The N.C. Budget & Tax Center, a project of the NC Justice Center, has released a report that focuses on what the state needs to do to help all North Carolinians, support N.C. communities, and speed up the economic recovery for everyone – white, Black, and brown.
“As we’re witnessing in protests demanding racial justice all across the country, the past doesn’t go anywhere unless it is confronted and dealt with. The COVID-19 pandemic is wreaking the greatest physical and economic damage for communities already working to overcome barriers to economic security – particularly people of color, women, and people who are paid the lowest wages,” said Patrick McHugh, Research Manager for the Budget & Tax Center and author of the report.
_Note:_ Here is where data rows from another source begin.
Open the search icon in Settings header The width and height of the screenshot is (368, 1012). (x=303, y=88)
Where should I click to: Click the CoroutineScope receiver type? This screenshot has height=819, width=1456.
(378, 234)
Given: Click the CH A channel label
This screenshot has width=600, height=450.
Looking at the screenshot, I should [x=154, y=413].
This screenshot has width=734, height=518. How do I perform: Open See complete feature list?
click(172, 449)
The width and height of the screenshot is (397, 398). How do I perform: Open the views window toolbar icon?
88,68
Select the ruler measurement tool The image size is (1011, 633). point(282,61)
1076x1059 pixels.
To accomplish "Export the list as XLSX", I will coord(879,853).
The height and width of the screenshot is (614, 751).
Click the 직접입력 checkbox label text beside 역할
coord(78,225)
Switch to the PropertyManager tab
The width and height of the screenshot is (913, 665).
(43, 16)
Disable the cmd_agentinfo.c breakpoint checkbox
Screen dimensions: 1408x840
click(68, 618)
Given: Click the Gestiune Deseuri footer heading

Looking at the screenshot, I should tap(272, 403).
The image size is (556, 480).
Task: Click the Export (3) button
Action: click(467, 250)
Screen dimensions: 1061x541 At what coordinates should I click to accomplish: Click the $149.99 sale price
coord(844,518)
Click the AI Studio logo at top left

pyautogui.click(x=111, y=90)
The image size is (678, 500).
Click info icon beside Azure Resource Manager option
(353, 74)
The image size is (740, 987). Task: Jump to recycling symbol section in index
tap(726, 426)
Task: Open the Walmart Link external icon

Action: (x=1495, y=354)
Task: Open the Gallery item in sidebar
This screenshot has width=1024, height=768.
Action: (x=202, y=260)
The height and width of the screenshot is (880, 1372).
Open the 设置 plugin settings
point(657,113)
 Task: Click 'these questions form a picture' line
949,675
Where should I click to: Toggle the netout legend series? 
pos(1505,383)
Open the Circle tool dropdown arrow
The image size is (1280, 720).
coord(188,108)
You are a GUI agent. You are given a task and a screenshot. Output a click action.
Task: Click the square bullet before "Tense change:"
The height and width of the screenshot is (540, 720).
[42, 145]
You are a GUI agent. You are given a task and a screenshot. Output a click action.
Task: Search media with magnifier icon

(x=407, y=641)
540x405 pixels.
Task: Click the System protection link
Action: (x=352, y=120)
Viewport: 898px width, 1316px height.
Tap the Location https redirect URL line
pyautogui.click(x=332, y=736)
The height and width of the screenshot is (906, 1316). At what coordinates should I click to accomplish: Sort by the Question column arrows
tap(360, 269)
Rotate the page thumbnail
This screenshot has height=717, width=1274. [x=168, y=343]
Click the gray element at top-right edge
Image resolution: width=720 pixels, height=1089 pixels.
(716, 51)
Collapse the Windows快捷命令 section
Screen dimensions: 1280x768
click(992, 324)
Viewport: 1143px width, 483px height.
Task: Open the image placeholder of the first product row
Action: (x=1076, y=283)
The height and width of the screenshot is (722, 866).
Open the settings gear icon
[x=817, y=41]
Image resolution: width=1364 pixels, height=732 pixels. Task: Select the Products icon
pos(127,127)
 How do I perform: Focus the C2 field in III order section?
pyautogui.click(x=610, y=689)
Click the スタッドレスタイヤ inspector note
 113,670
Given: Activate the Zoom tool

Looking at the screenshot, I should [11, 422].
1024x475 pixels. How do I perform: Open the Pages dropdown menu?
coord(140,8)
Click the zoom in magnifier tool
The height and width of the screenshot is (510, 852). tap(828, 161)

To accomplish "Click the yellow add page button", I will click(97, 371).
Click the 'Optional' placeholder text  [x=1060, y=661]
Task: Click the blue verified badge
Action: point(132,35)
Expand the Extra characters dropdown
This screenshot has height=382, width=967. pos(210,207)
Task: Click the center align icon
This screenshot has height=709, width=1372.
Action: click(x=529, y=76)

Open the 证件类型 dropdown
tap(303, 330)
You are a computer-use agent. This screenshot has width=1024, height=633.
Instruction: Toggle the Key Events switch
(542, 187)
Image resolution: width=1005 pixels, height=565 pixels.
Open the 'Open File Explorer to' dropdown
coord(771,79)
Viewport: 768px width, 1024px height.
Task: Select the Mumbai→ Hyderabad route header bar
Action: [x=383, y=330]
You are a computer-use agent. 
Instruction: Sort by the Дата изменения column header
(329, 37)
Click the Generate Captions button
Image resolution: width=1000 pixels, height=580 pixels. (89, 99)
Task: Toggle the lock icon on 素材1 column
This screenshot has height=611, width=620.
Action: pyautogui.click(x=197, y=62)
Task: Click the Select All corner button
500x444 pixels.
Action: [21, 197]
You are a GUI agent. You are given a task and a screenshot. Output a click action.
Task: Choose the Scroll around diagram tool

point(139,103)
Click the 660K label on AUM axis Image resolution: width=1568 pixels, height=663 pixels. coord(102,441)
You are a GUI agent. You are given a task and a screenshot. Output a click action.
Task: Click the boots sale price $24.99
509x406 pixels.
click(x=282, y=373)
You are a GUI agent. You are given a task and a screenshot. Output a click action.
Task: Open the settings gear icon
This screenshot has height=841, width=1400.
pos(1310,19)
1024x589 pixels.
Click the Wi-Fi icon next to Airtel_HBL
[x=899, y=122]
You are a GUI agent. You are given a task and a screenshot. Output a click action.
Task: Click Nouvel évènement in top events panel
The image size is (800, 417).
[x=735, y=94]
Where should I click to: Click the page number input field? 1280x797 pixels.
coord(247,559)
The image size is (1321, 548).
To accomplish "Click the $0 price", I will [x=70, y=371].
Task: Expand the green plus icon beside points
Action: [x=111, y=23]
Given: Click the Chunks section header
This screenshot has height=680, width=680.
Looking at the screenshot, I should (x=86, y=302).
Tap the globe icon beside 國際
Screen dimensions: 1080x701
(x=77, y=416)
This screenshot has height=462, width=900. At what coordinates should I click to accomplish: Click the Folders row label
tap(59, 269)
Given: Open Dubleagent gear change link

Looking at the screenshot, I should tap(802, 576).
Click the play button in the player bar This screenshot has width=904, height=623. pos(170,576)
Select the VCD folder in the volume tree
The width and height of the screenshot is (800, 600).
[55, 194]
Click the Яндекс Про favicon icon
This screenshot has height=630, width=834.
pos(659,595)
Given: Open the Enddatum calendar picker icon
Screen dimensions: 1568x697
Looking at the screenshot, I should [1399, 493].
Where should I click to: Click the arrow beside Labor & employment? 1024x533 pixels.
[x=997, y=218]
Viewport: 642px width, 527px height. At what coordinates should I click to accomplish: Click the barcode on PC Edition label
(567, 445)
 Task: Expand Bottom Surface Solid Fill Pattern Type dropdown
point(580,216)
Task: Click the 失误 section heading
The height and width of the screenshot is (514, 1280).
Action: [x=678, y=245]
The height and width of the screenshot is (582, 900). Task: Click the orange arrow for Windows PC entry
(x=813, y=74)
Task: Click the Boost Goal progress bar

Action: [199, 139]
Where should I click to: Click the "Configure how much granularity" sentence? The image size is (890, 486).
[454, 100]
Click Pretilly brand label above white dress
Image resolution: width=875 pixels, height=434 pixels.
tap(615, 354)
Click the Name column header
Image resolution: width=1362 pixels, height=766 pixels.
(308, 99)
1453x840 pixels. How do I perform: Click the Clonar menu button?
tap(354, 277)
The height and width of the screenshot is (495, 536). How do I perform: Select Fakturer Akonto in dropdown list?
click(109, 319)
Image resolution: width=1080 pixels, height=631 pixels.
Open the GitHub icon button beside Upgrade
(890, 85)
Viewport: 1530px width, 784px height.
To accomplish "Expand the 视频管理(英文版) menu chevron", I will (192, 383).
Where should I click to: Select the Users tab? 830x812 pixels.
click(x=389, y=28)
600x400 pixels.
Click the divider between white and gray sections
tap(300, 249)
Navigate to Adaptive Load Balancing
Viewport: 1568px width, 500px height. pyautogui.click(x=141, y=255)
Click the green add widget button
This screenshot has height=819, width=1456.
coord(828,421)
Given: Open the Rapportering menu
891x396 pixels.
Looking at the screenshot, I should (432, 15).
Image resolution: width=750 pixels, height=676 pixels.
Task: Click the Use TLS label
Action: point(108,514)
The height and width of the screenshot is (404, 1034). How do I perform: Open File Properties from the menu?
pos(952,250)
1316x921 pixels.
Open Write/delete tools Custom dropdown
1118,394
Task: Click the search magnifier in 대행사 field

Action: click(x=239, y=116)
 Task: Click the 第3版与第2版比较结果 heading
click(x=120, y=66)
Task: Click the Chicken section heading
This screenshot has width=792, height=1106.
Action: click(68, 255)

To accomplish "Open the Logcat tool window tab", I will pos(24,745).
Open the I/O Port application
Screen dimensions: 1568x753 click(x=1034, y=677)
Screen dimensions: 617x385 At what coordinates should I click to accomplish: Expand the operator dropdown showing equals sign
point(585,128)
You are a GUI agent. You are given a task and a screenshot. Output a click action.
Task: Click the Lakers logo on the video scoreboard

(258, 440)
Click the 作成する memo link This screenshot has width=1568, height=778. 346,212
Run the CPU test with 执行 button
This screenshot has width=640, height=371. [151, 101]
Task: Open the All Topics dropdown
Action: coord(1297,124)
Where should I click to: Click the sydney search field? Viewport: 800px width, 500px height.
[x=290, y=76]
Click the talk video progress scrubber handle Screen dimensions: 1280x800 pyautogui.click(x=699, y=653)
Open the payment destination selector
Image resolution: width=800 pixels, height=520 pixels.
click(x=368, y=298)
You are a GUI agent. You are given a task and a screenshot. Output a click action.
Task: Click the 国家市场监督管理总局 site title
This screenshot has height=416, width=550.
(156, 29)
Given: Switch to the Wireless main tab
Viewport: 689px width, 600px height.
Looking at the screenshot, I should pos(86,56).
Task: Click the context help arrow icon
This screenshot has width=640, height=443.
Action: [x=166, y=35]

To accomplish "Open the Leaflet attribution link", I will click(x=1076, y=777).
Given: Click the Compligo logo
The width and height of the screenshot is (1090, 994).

“Unless leaders in Raleigh and Washington, D.C., heed the lessons of the Great Recession and drive assistance to the people and communities being harmed the most, the COVID-19 recession will be longer and more painful. The response thus far, from both federal and state government, has not really addressed how the pandemic exacerbates pre-existing inequalities nor provided the economic stimulus needed to put us on the road to recovery.”
Report: “Avoid inequitable budget cuts to high-poverty school districts”
One of the major mistakes that North Carolina made during the Great Recession was making our school funding system less equitable. New analysis of public school spending over the past decade shows that districts serving students from families with low incomes suffered the largest budget cuts during the Great Recession.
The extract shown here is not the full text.